Tugas dan Latihan
- 1) Jawablah pertanyaan berikut berdasarkan kutipan tentang kesehatan mental.
(a) Faktor apa saja yang disebut berhubungan dengan kesehatan mental?
(b) Bagaimana pada awalnya orang memahami hubungan aspek badaniyah dengan jiwa?
(c) Aspek biologis apa saja yang disebut secara langsung berpengaruh terhadap kesehatan mental?
- 2) Bagaimana kutipan tentang kesehatan mental itu berlanjut? Tuliskan lanjutannya mulai dari akhir kalimat terakhir.

Kutipan
══════════════════════════════
FAKTOR-FAKTOR
YANG MEMPENGARUHI KESEHATAN MENTAL
DIMENSI
BIOLOGIS KESEHATAN MENTAL
Terdapat empat faktor yang berhubungan dengan
kesehatan mental yaitu biologis, psikologis, lingkungan, dan sosio budaya.
Ketiga faktor ini perlu ada homeostasisyaitu keseimbangan yang dinamis. Ketiga
unsur ini saling mempengaruhi karena bersifat interpendensi. Pada tulisan
faktor-faktor itu di jelaskan secara terpisah hanya untuk mempermudah
memahaminya. Bagian berikut adalah deskripsi dimensi biologis dalam hubungannya
dengan kesehatan mental, sedangkan faktor lain akan di jelaskan pada tulisan
berikutnya.
Pada
awalnya orang memahami bahwa hubungan aspek badaniyah dengan jiwa adalah
hubungan spiritual, yang tidak terjelaskan secara ilmiah. Belakangan,
pengertian hubungan keduanya dapat di pahami berdasarkan prinsip ilmu
pengetahuan.
Pada
bagian in akan di jelaskan tentang hubungan tersebut, khususnya beberapa aspek
biologis yang secara langsung berpengasruh terhadap kehidupan kesehatan mental,
di antaranya: otak, sistem endokrin, genetik, sensori, kondisi ibu selama
hamil.
══════════════════════════════
Catatan Data:
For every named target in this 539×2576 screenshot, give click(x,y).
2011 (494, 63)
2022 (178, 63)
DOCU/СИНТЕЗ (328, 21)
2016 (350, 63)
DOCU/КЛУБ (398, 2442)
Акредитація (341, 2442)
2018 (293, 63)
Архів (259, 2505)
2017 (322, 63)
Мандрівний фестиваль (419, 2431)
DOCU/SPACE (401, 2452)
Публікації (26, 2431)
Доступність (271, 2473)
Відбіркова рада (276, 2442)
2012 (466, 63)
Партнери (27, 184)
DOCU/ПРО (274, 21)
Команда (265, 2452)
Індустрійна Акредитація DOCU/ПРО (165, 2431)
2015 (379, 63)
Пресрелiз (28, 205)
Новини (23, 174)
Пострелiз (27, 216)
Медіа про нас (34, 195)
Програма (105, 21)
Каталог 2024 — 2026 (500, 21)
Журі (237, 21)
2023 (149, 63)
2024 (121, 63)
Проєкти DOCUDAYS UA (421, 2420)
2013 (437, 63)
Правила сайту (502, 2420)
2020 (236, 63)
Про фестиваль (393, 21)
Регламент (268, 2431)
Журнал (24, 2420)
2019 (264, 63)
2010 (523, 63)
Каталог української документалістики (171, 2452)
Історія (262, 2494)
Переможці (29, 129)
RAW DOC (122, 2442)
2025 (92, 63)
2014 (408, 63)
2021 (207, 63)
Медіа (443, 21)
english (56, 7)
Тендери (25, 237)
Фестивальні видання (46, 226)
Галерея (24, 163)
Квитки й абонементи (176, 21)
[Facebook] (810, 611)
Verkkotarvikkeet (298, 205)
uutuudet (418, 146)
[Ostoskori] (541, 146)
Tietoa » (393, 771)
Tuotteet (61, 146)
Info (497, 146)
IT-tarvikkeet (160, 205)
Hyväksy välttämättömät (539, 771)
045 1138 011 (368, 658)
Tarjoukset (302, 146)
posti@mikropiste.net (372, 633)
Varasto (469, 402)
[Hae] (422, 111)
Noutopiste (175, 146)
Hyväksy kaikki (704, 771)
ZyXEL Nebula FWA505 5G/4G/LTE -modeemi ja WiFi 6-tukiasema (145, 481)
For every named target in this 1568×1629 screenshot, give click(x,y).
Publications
══════════════════════════════
Jawaban per Butir
- 1)
(a) Biologis, psikologis, lingkungan, dan sosio budaya.
(b) Sebagai hubungan spiritual yang tidak terjelaskan secara ilmiah.
(c) Otak, sistem endokrin, genetik, sensori, dan kondisi ibu selama hamil.

- 2)
A. OTAK
Tiga abad sebelum Masehi, Aristoteles
beranggapan bahwa jantung adalah tempat intelegensi dan dengan jantung itulah
manusia itu berpikir. Namun pandangan ini tidak bertahan lama. Ahli anatomi
herophilus (290 SM) dan Erasistratus (270 SM) menyadari bahwa pandangan
Aristoteles itu adalah salah. Mereka mengenalkan pada murid-muridnya otak
adalah bagian penting dari aktivitas manusia karena berfungsi sebagai penggerak
sensori motoris. Galen sebagai salah seorang murid mencatat ajaran Herophilus
dan Erasistratus lantas melanjutkan penemuan penting ini, dan di katakan bahwa
otak ,merupakan pusat dari keseluruhan gerak badan dan sensasi (Corner, 1964).
Sejak
itulah muncul keyakinan baru bahwa jiwa itu berada di otak dan bukan di
jantung. Pandangan ini terus di perkuat penemuan-penemuan mutakhir tentang
fungsi otak bagi manusia. Para ahli tidak saja mengakui bahwa otak sangat
kompleks secar fisiologis, tetapi memiliki fungsi yang sangat esensi bagi keseluruhan
aktivitas manusia. Diferensiasi dan keunikan yang ada pada manusia pada
dasarnya tidak dapat di lepaskan dari
otak manusia. Keunikan manusia terajadi justru karena keunikan otak manusia
dalam mengekspresikan segenap pengalaman hidupnya.
1. BAGIAN-BAGIAN
OTAK
Otak terdiri dari otak besar (cerebrum), otak
tengah (mesensephalon), otak kecil
(cerebellum), sum-sum lanjutan (medulla
oblongata) dan jembatan varol (pons varoli).
Masing-masing
bagian otak itu memiliki fungsi sendiri. Otak besar merupakan sumber kesadaran.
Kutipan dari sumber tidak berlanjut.